INFORMATION PROVIDED

______

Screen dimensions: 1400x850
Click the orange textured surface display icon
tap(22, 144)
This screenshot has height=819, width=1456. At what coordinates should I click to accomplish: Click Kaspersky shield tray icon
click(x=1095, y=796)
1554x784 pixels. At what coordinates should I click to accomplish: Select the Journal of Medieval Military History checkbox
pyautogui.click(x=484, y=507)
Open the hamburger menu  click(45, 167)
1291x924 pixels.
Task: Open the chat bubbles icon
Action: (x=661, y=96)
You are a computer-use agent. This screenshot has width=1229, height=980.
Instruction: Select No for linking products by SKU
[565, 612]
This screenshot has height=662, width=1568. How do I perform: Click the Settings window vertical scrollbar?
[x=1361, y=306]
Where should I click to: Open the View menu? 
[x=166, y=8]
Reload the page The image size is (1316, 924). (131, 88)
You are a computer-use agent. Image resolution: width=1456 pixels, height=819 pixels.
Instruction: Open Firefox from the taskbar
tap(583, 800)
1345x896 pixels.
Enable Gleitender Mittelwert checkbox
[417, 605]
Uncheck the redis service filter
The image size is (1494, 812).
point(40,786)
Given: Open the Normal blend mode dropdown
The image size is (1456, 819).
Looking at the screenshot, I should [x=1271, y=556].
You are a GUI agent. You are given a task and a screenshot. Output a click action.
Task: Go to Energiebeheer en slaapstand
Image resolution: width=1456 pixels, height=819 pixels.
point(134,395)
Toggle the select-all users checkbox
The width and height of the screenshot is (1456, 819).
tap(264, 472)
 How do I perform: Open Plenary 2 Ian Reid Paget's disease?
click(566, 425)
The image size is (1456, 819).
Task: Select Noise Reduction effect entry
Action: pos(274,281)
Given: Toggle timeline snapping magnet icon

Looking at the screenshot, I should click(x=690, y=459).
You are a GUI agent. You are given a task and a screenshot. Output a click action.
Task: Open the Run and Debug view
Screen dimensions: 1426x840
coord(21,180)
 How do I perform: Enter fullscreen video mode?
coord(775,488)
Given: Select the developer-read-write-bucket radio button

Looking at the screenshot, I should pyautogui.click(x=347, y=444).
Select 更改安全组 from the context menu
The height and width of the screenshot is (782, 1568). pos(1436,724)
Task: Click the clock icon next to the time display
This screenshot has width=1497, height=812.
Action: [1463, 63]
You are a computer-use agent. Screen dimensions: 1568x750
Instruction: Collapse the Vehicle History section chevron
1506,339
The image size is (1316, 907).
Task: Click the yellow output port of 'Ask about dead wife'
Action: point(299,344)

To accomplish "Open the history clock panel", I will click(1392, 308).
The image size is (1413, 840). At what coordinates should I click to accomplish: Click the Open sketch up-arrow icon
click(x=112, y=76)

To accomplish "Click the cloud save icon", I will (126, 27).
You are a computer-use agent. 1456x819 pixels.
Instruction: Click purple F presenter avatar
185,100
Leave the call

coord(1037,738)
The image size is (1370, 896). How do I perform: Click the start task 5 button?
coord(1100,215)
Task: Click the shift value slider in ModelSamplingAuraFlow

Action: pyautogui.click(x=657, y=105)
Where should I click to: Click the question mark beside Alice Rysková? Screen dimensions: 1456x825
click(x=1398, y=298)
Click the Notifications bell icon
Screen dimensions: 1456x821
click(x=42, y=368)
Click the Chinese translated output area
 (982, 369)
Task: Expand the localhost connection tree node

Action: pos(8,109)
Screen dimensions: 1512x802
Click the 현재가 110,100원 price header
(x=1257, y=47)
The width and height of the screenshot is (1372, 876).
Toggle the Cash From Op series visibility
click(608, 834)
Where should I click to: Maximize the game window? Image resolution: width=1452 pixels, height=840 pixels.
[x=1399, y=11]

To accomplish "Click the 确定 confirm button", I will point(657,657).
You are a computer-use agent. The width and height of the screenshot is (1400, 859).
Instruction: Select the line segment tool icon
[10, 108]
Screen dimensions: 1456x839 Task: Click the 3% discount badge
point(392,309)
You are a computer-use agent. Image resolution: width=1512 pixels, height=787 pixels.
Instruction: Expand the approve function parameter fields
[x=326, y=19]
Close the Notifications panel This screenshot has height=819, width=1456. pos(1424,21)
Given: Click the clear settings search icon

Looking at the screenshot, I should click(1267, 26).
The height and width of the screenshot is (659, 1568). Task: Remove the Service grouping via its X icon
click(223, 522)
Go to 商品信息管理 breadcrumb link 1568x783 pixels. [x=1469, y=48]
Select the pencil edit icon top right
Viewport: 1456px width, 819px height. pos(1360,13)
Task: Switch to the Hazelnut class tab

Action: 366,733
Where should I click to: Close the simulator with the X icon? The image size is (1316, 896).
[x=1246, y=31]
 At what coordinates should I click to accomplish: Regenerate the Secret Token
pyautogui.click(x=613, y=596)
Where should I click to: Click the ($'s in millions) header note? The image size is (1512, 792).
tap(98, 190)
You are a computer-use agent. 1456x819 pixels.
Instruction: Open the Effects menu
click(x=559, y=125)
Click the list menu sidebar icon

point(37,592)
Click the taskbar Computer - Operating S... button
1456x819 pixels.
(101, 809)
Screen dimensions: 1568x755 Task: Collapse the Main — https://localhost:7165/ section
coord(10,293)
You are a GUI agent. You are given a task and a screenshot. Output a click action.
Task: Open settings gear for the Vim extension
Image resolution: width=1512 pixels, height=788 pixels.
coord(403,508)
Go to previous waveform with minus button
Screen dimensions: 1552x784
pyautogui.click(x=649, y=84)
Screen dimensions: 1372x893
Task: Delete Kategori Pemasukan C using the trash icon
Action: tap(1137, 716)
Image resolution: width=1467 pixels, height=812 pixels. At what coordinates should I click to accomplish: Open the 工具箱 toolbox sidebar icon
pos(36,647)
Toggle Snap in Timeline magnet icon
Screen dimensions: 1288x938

______

TASK TO CARRY OUT
Using the listing above, copy exactly the line that contains "Instruction: Collapse the", the line that contains "You are a computer-use agent. Image resolution: width=1512", and each line that falls between them.

ANSWER
Instruction: Collapse the Vehicle History section chevron
1506,339
The image size is (1316, 907).
Task: Click the yellow output port of 'Ask about dead wife'
Action: point(299,344)

To accomplish "Open the history clock panel", I will click(1392, 308).
The image size is (1413, 840). At what coordinates should I click to accomplish: Click the Open sketch up-arrow icon
click(x=112, y=76)

To accomplish "Click the cloud save icon", I will (126, 27).
You are a computer-use agent. 1456x819 pixels.
Instruction: Click purple F presenter avatar
185,100
Leave the call

coord(1037,738)
The image size is (1370, 896). How do I perform: Click the start task 5 button?
coord(1100,215)
Task: Click the shift value slider in ModelSamplingAuraFlow

Action: pyautogui.click(x=657, y=105)
Where should I click to: Click the question mark beside Alice Rysková? Screen dimensions: 1456x825
click(x=1398, y=298)
Click the Notifications bell icon
Screen dimensions: 1456x821
click(x=42, y=368)
Click the Chinese translated output area
 (982, 369)
Task: Expand the localhost connection tree node

Action: pos(8,109)
Screen dimensions: 1512x802
Click the 현재가 110,100원 price header
(x=1257, y=47)
The width and height of the screenshot is (1372, 876).
Toggle the Cash From Op series visibility
click(608, 834)
Where should I click to: Maximize the game window? Image resolution: width=1452 pixels, height=840 pixels.
[x=1399, y=11]

To accomplish "Click the 确定 confirm button", I will point(657,657).
You are a computer-use agent. The width and height of the screenshot is (1400, 859).
Instruction: Select the line segment tool icon
[10, 108]
Screen dimensions: 1456x839 Task: Click the 3% discount badge
point(392,309)
You are a computer-use agent. Image resolution: width=1512 pixels, height=787 pixels.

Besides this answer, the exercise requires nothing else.